Web scarpering is a good idea but what how do on handle the issue of HTML structure change ?
I have research some website and app that aggregate with images like:
bounce [dot] ng (look like a Nigerian app)
How does these platform (Bounce [dot] ng, mix [dot] com) do it ?
If you have a better insight how to build this effectively please share. thanks
I am not allow to post links so i have to use [dot]
I don’t know what your familiarity with various web technologies is, but I can make some suggestions for you that will at least give you some idea of where to head next.
Of the three approaches, you’ve already identified that RSS won’t suit your needs because of the images issue - but if you already know what to do with RSS feeds and that is otherwise your best option, you could consider using a bank of dummy images to feed into your aggregator to use for those that don’t offer images in their RSS. Since it’s very niche, surely images related to that niche will always be broadly relevant…just a thought
Whether you use DIY web scraping or a third party solution like mixnode depends on whether you have the budget for mixnode and are happy with their offering (it sounds like you’re not totally happy with their solution for your needs), or whether you know, or can learn, how to do web scraping.

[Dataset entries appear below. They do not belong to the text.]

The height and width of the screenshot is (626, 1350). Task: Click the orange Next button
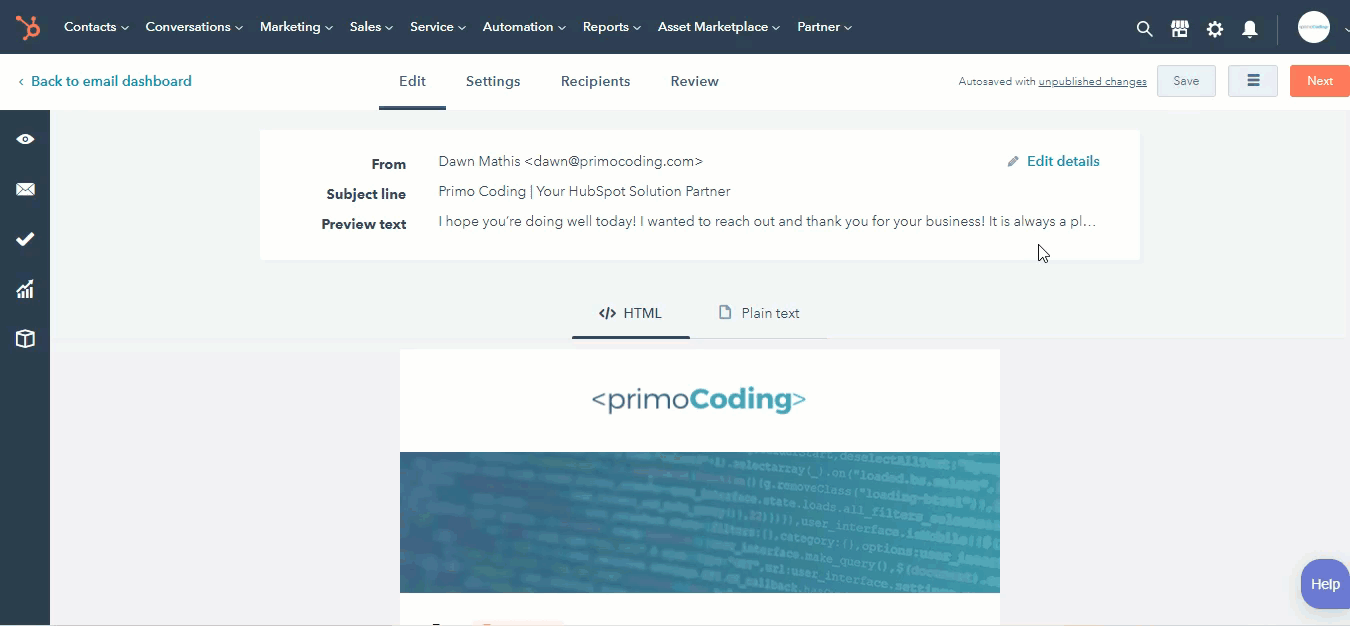1320,81
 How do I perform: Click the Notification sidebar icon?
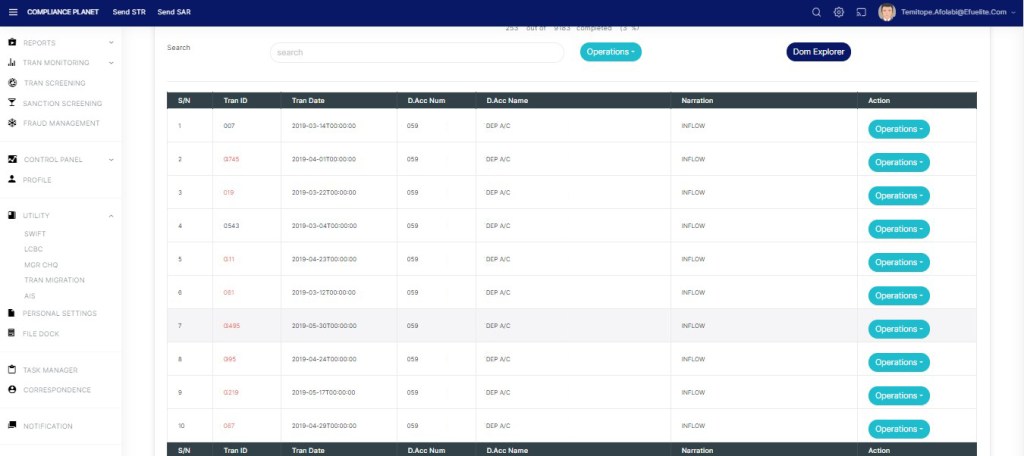12,426
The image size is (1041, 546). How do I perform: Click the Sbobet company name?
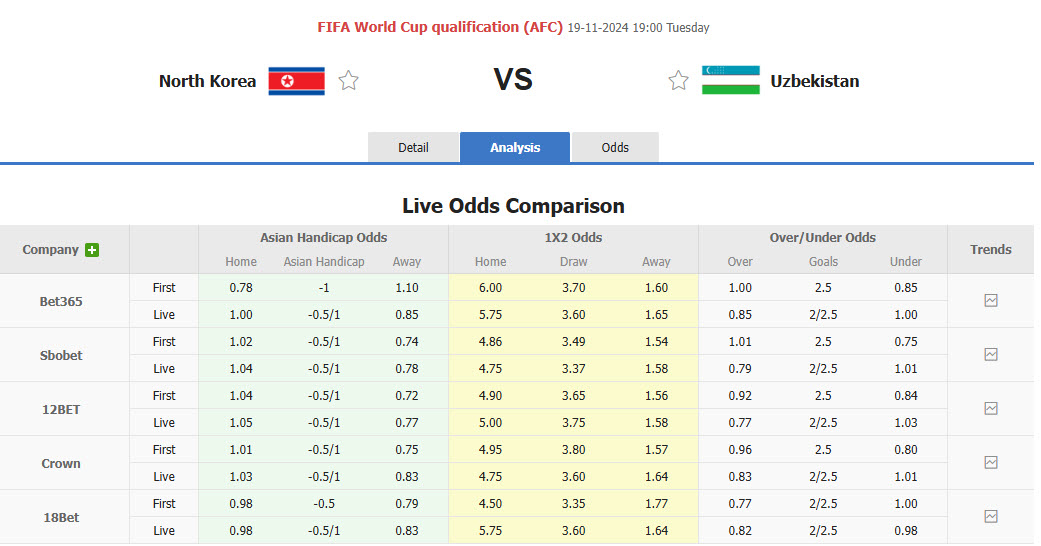point(61,355)
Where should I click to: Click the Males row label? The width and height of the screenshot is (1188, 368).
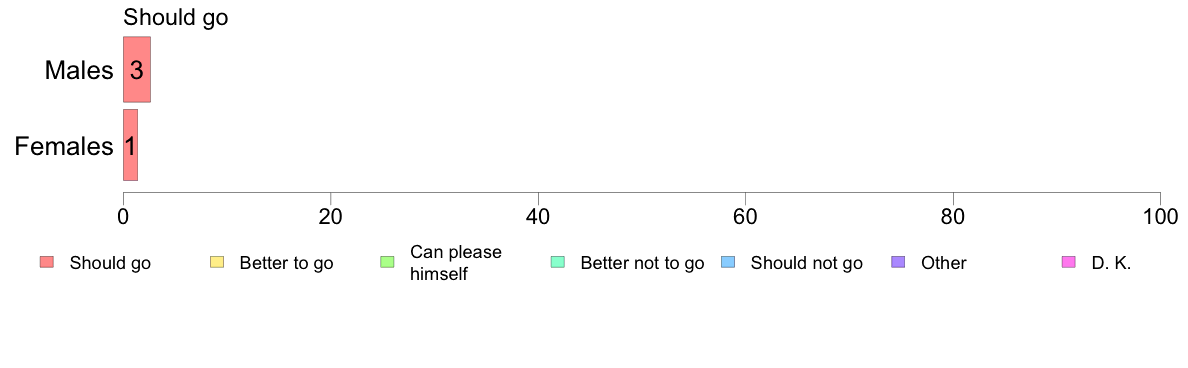(x=79, y=70)
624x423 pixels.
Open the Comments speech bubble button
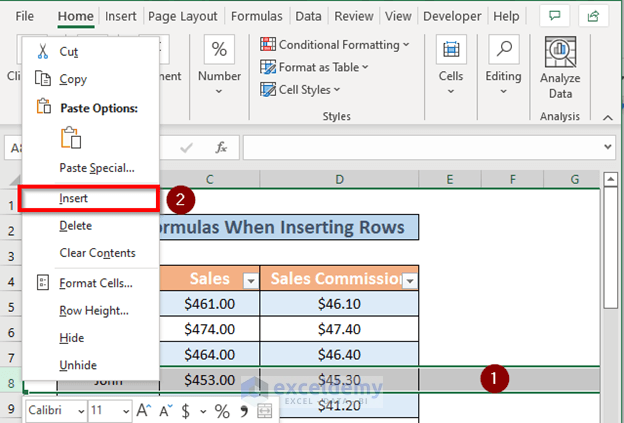[553, 16]

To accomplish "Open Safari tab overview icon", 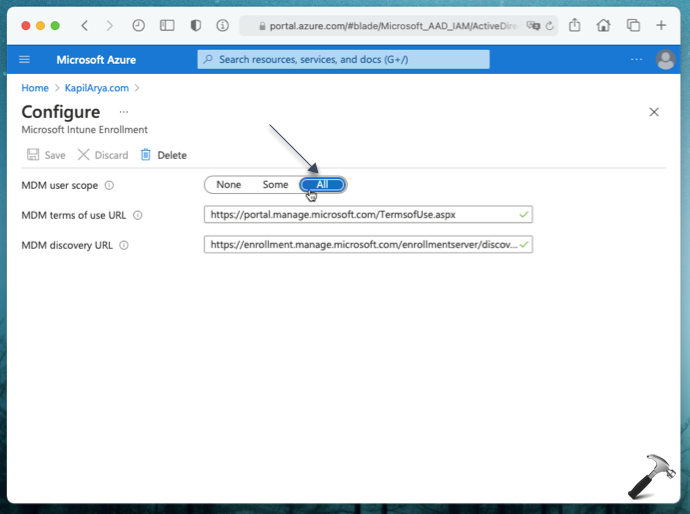I will pyautogui.click(x=633, y=25).
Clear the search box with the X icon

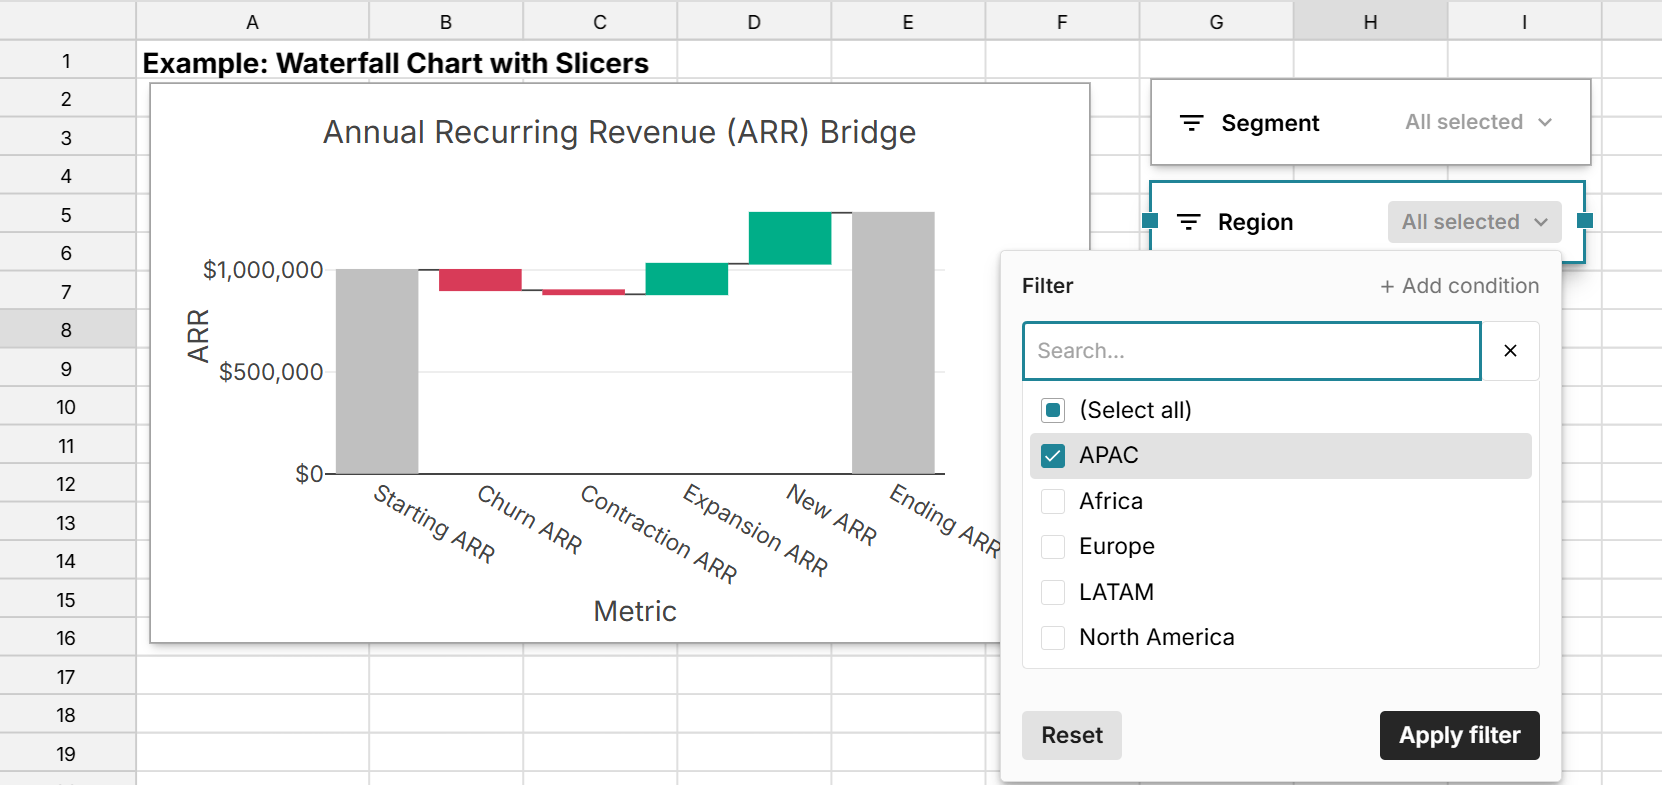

Personally, I’d do the web scraping solution, because I LOVE WEB SCRAPING!
You are correct in wondering what happens when a page you are scraping changes it’s structure…that’s just par for the course, I’m afraid. You have to monitor your data and keep it up to date with changes. These would presumably be few and far between, though.
In terms of technologies…well, you can probably do web scraping in most modern languages. Node.js has some good solutions, including Puppeteer (which would be my first suggestion). Python has Beautiful Soup and Scrapy as good options.
It really just depends on your familiarity with web app development, servers, databases etc.
There is a lot of frustration in web-scraping, especially if you aggregate multiple sites, but if you like the detective work involved it’s a heap of fun!
Thanks JacksonBates for your help. i thought of using a bank of dummy images for feed without image but i just don’t like it.
i really wonder how bounce.ng came up with their solution.
thanks JacksonBates for your time.